So what is the leader of the Singles going to miss most about Detroit? The singer becomes defiant, wanting to come across as hard-nosed about the whole situation. Still, he can't help but get a little emotional. "As of right now, I will miss the nightspots that are personal favorites to me," he admits. "I like White Castle hamburgers and that's indigenous to the metro Detroit area. I'm gonna miss those a lot. [Editor's note: In-N-Out Burgers are better! You'll adjust!] I'll miss my folks and my friends, of course. I like the nitty-gritty and the rawness of Detroit and I think that builds character into you. So I think I'll take that with me wherever I go. L.A. might be sterile, but, you know, I'll have Detroit with me. That gives me a definite advantage. There's that little bit of Detroit edge that I think rock 'n' roll music is all about."
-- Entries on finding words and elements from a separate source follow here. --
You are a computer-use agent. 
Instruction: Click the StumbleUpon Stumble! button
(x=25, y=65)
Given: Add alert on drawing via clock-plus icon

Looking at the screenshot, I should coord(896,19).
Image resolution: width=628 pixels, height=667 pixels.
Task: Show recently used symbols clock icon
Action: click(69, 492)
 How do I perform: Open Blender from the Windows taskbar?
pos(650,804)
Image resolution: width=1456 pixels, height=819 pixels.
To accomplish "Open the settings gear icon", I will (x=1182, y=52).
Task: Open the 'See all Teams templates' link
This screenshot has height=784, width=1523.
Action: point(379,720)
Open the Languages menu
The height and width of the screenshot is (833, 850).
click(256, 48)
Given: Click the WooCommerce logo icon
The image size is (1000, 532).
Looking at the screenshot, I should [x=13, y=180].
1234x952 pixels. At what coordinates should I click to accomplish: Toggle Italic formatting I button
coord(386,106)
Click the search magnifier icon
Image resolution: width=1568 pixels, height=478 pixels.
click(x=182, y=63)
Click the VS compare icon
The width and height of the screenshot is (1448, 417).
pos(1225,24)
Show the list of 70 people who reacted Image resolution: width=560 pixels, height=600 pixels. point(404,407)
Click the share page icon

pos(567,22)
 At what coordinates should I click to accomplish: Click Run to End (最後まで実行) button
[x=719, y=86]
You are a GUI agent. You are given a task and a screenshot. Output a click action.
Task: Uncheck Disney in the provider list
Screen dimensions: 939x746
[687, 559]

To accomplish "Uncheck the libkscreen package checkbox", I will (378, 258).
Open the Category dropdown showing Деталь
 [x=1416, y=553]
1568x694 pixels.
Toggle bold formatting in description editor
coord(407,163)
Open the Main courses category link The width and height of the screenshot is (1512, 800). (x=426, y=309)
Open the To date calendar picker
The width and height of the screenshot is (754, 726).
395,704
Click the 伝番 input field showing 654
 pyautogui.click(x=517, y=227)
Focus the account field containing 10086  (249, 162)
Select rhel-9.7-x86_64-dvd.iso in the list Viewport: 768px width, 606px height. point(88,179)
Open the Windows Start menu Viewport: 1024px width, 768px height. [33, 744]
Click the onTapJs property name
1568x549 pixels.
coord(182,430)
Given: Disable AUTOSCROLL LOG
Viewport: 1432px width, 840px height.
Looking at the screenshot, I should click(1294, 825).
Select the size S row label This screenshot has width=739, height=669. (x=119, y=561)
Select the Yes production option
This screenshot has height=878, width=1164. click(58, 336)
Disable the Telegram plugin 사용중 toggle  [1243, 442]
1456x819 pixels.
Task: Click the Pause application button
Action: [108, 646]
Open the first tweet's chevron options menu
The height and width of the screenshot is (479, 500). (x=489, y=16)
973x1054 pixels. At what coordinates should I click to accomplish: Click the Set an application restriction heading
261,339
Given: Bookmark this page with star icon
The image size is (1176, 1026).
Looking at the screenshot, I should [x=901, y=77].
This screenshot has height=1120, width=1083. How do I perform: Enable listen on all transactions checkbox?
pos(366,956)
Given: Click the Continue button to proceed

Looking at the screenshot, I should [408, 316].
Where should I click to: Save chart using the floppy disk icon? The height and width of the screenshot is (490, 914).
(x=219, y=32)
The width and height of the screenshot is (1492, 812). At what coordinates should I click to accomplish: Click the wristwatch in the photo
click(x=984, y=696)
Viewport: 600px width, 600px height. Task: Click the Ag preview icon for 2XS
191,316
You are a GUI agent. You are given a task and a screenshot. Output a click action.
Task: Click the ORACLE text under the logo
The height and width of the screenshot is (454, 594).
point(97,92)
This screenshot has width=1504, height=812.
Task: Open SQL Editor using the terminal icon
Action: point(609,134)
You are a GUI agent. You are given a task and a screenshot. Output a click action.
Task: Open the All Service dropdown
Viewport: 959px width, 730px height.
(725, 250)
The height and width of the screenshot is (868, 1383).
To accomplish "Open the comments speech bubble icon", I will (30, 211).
One must wonder if he's concerned about a Jack White-esque backlash against his band, but he's not anticipating any such thing. "I don't think that the Singles and myself are viewed as Jack White kind of people," he chuckles. "I mean, he's done Coca-Cola commercials and we're nowhere near that level. People might say 'Oh, the Singles have gone.' Whatever. That's fine." He pauses. "The thing is, I might do a total 180 and start slamming Detroit in the press. I don't feel like that right now, though. I just feel like this is a logical move to take this band to the next level. We need to try something different. And this isn't change solely for change's sake. There's a producer who's hooked us up. We're not just going there sight unseen to 'try to make it.'"
So that's obviously that, but Frederick surely must have some parting words for the city that gave him a home and a career so far. "I really don't have any parting words," he laughs again. "We're not vanishing. We'll be on the Internet. And then the next thing you know, we'll be at Madison Square Gardens. At that point, I'll say, 'Listen everybody, I'm glad I left. You're all jerks.' We're out of here, and I won't see you later. Try to keep the place clean!'"
What a joker!
The Singles' latest single, "Around Your Love," is out now via Sound Artifacts Music.